Мне даже казалось, что чувствую себя хуже я, чем Омрынаут, потому что мне трудно было смотреть ей в глаза.

…Утром Володя сам пришел ко мне и сказал, что с каюршей все в порядке, полежит недельку-другую, потом снова может водить упряжку.

– А ты? – спросил он.

– Мне надо добраться к пастухам, в тундру, в пятую бригаду.

– С кем поедешь?

– Один.

– А собаки?

– Одолжу у Омрынаут.

– Ты уверен?

– Пожалуй…

– Не советую.

– Почему?

– В тундре… торбасное радио… можешь представить, как тебя встретят.

– То, что узнают еще до моего приезда, я уверен.

– Тут и так говорят, сам слышал, какой-то парень, мол, зарезал Омрынаут, потом сам стал каюром… – Володя молчаливо теребил свою бороду. Потом вздохнул; – Вот. А в пятой у нее родственники. Дядька родной…

Он снова замолчал.

– Смотри сам, но я не хочу недоразумений. Тут тундра не книжная, не для мальчишек-романтиков. Пора бы знать…

– Ладно, Вова… и так тошно!

Мы поужинали, я отнес Омрынаут мороженой рыбы, она любила строганину. Договорился с ней о собаках, подарил свой толстый свитер, чтобы рану не застудила, и зеркальные очки, потому что солнце с каждым днем становилось все больше. Она уедет назад на попутных нартах, я верну ей собак не скоро, недели через две, когда вернусь из бригады ее дяди. Я знал, в тундре со мной никаких недоразумений не будет, потому что появлюсь в бригаде один. Ничего не бойся и приезжай один, если не виноват. И никто тебя ни о чем не спросит.

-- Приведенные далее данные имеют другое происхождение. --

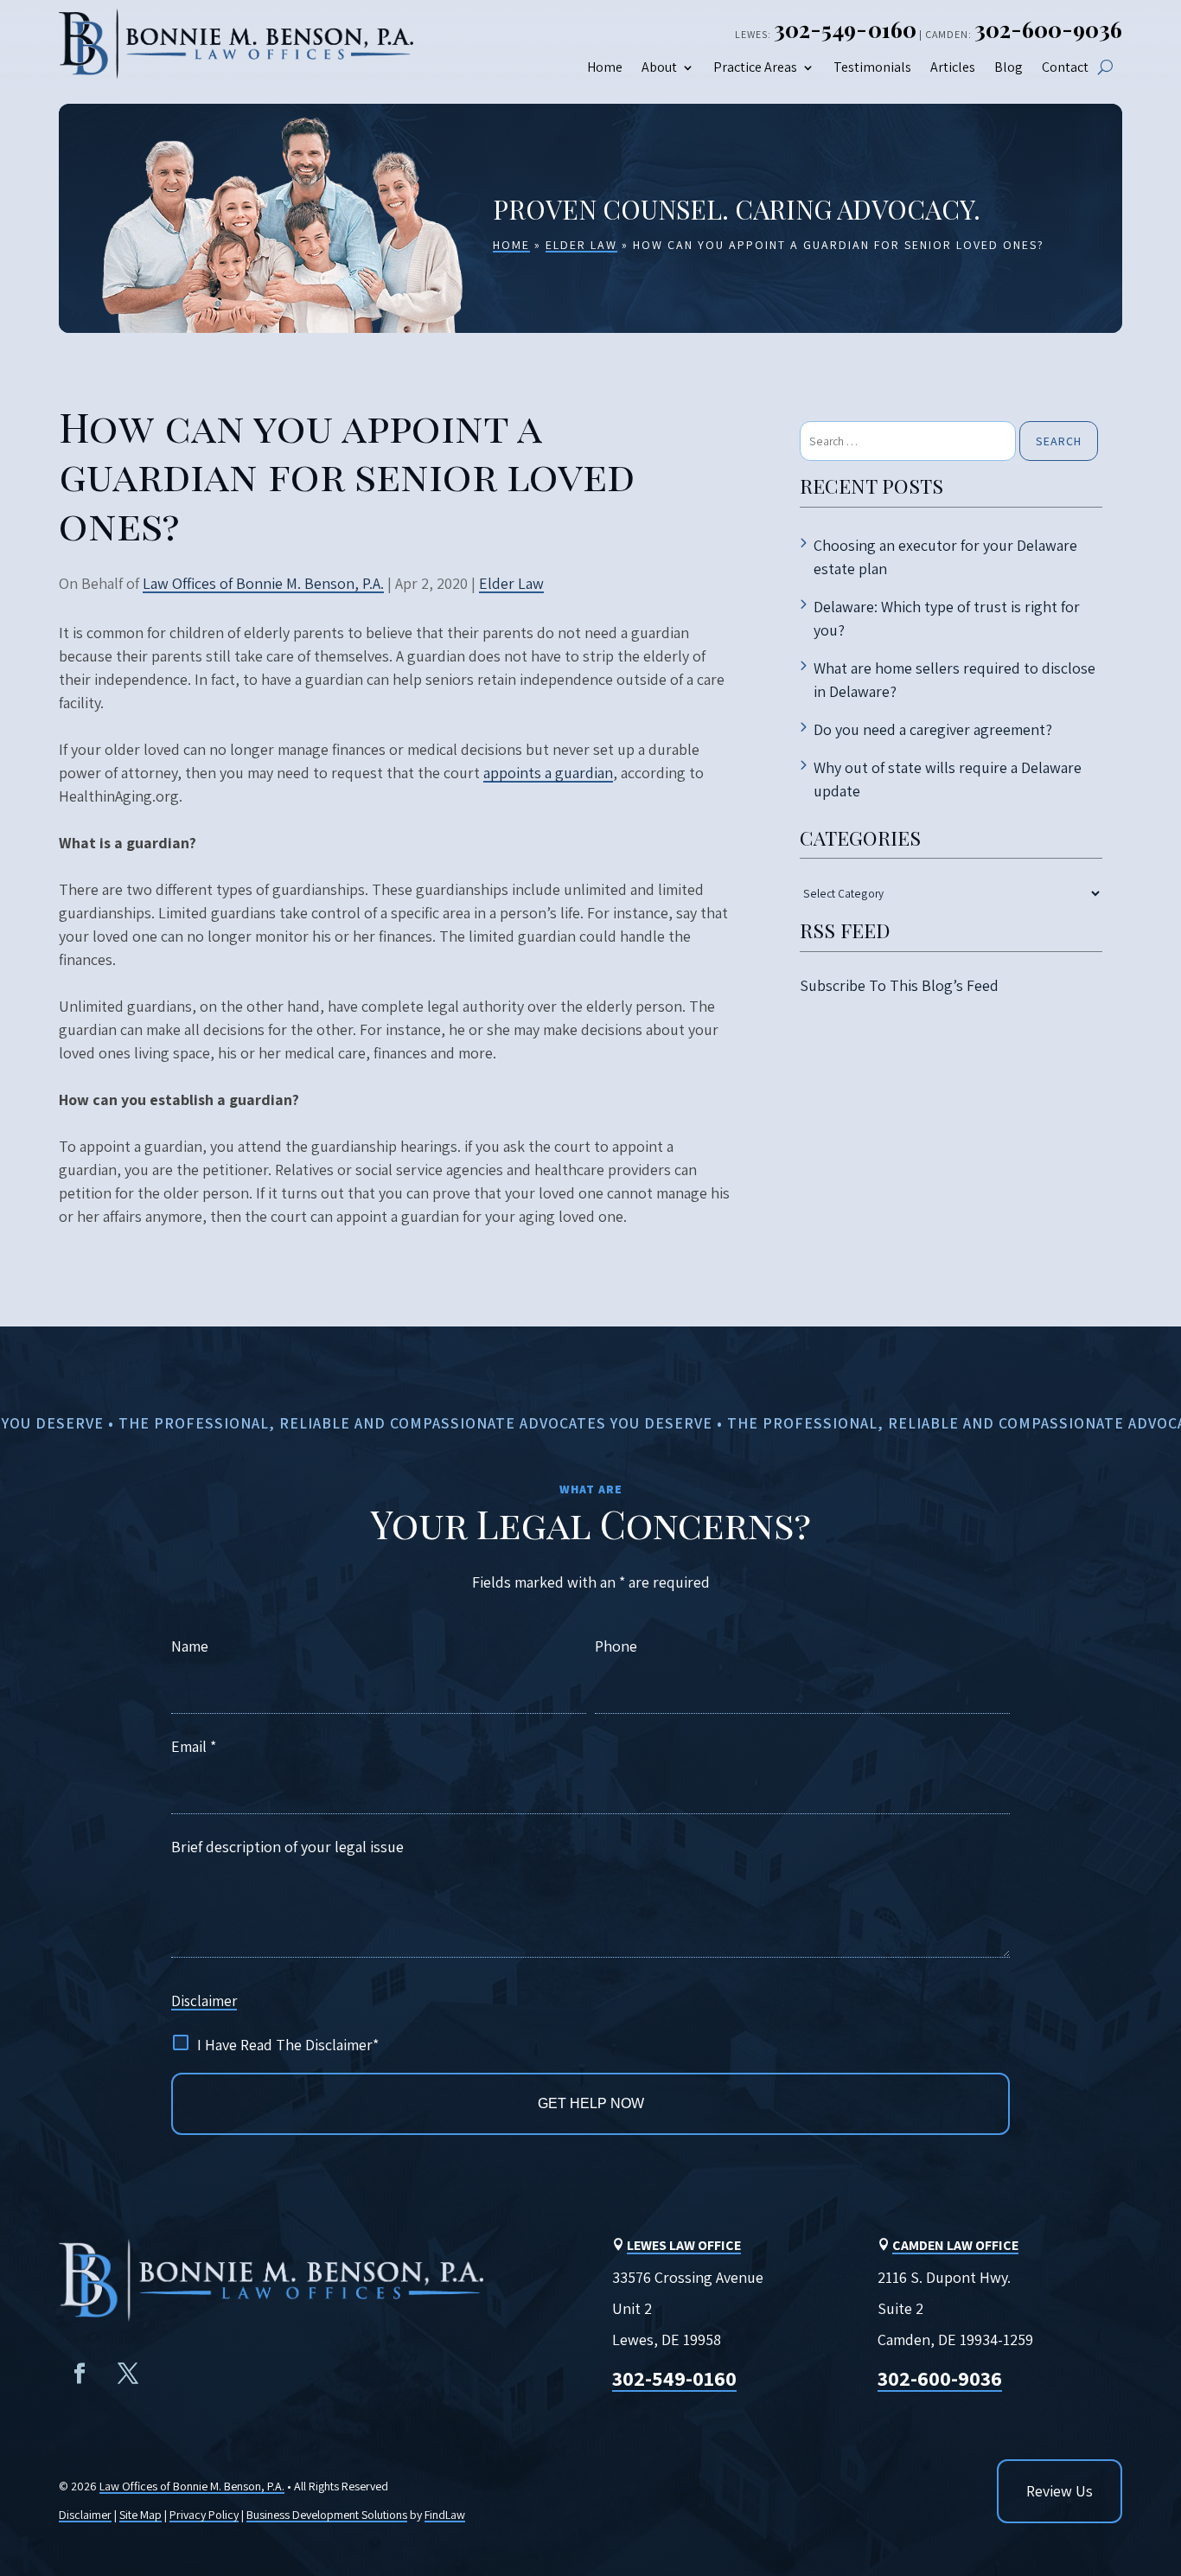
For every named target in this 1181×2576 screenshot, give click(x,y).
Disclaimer (204, 2000)
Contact (1065, 67)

Володя просто не думал об этом…

– Узнала? – обрадовался я.

Мы обнялись.

– Ты снова едешь в тундру? – спросила Катя Вэен.

– Да.

– Заезжай к Омрынаут. Она будет рада…

– Спасибо.

– Идем в мастерскую. У нас лисицы пали, и я малахай сшила. Красивый… и тепло-о в нем, – улыбалась она.

Шитье Кати в тундре узнают сразу. Кто ходил в меховой одежде, сшитой ею, на следующий год не заказывал новую. И я уже третий год ношу ее знаменитый малахай из чернобурки.